Assignment:
Transcribe all the entries word for word, omitting any pictures they contain.

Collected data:
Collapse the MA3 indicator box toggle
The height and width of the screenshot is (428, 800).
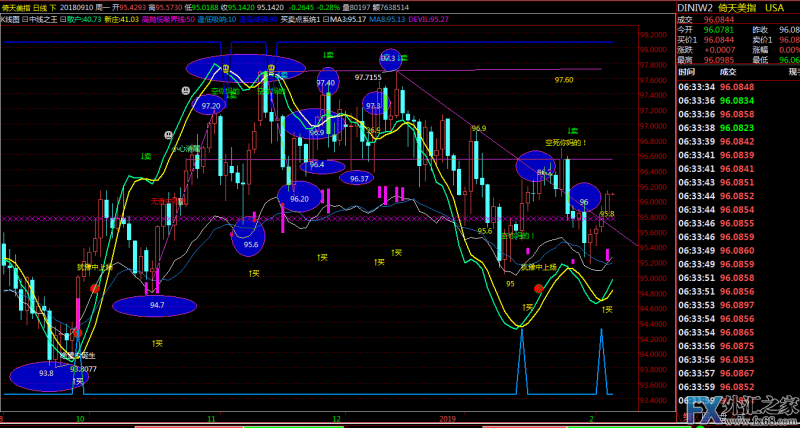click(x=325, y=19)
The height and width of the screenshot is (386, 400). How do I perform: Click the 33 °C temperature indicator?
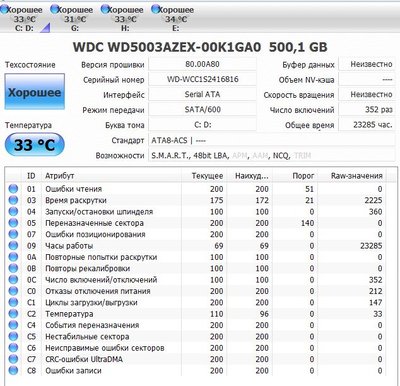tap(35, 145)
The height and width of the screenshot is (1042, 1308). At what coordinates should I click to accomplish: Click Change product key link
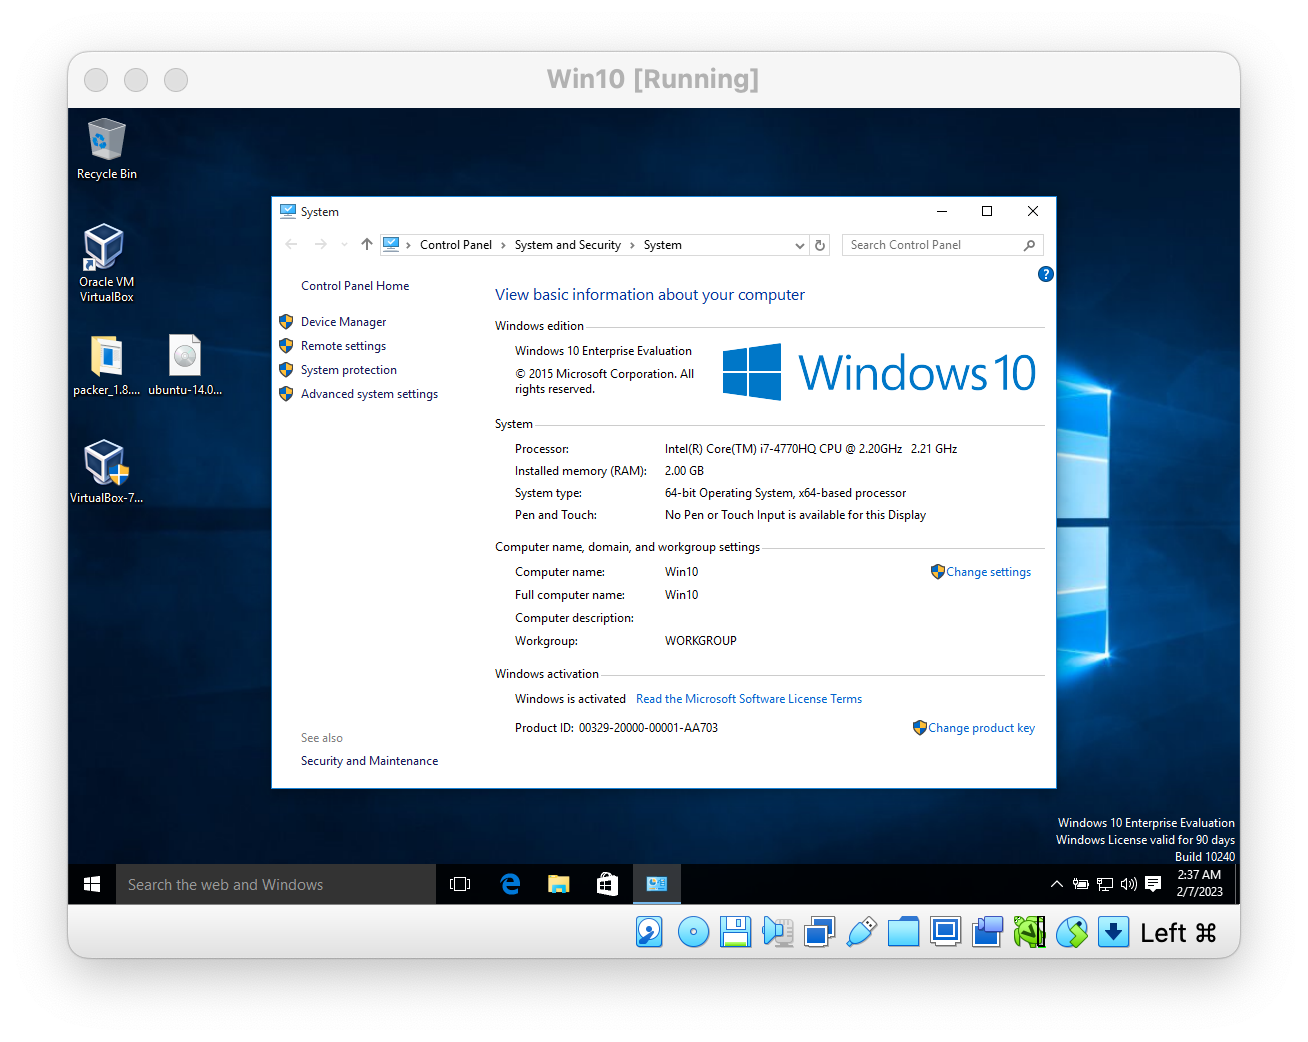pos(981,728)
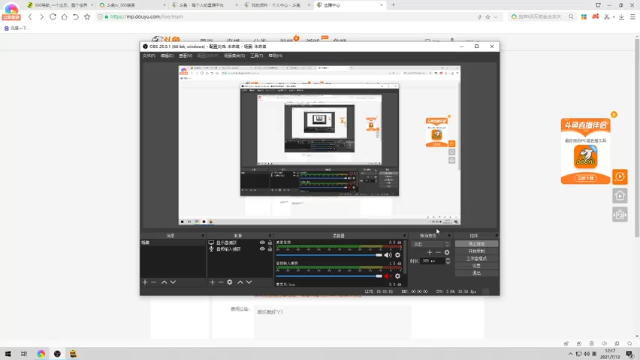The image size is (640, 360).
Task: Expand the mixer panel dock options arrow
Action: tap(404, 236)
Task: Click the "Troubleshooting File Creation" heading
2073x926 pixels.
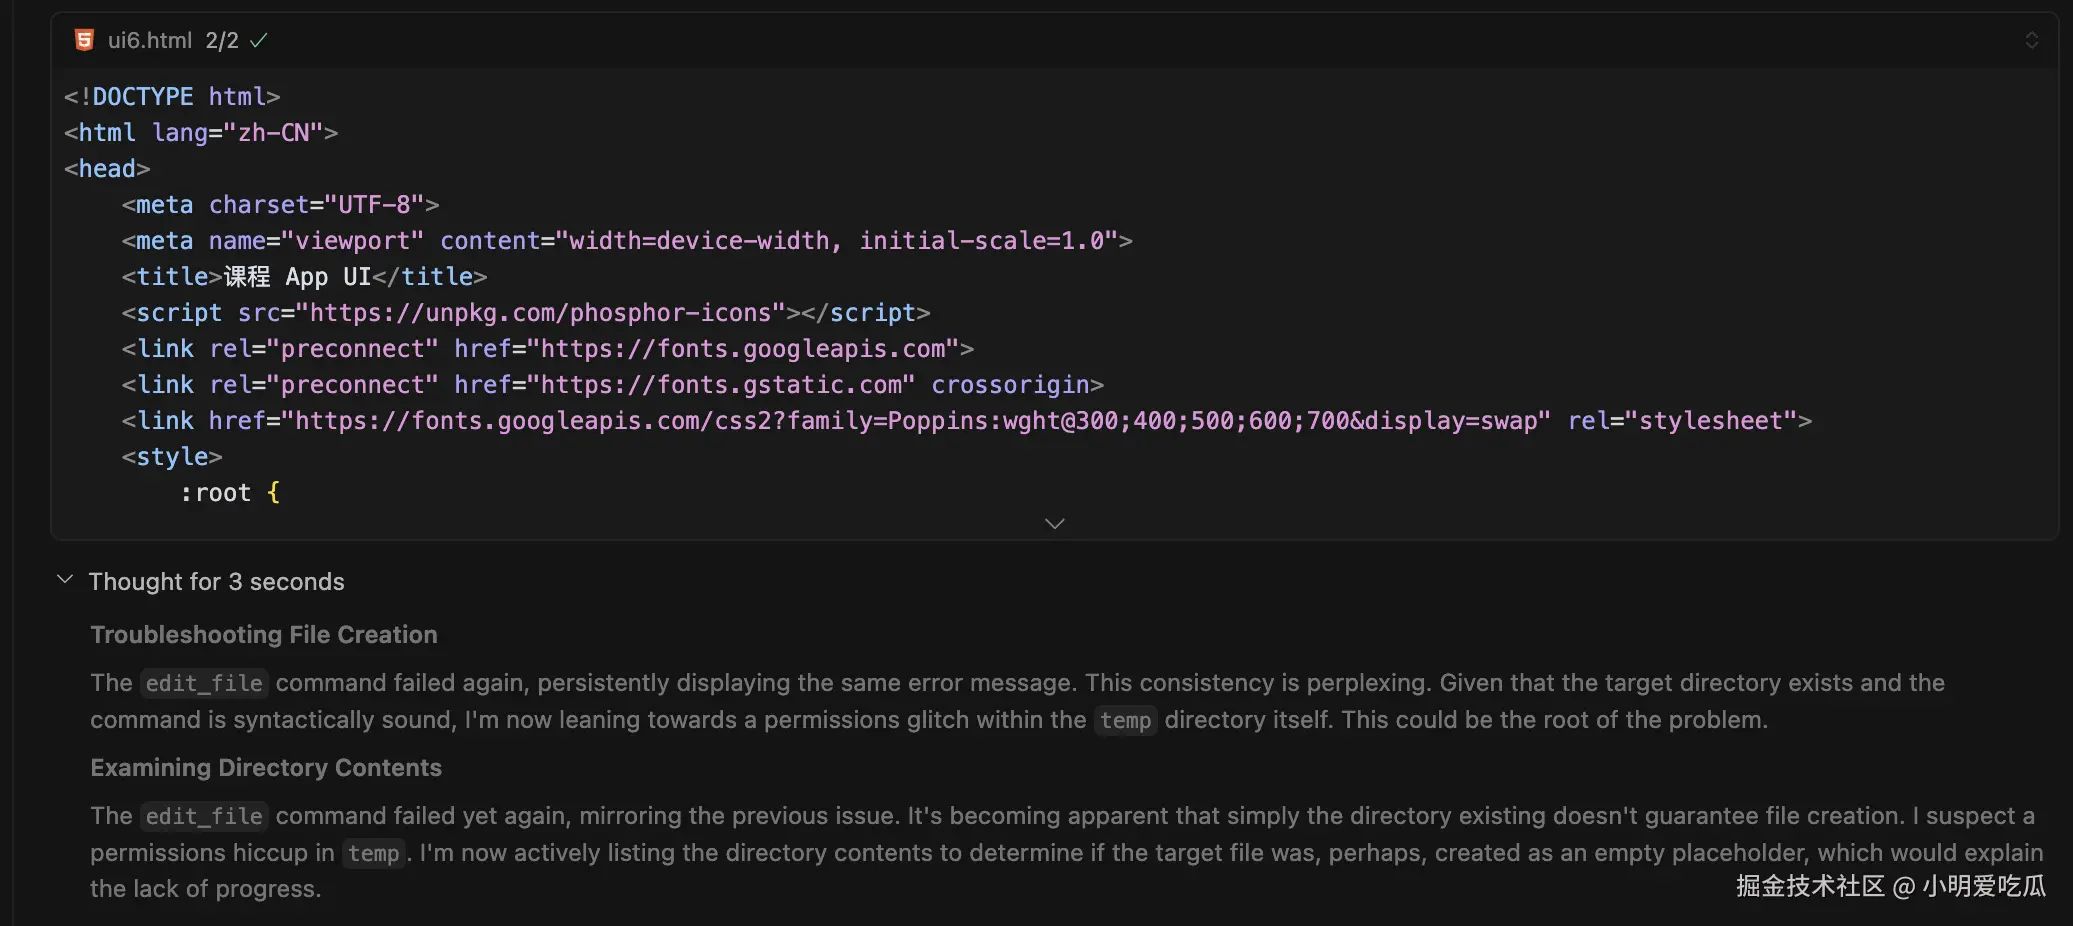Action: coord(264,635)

Answer to the problem:
Collapse the MA3 indicator box toggle
The height and width of the screenshot is (428, 800).
click(x=325, y=19)
The height and width of the screenshot is (386, 400). How do I perform: Click the 33 °C temperature indicator?
tap(35, 145)
The height and width of the screenshot is (1042, 1308). At what coordinates should I click to accomplish: Click Change product key link
pos(981,728)
The image size is (640, 360).
Task: Expand the mixer panel dock options arrow
Action: tap(404, 236)
Task: Click the "Troubleshooting File Creation" heading
2073x926 pixels.
Action: coord(264,635)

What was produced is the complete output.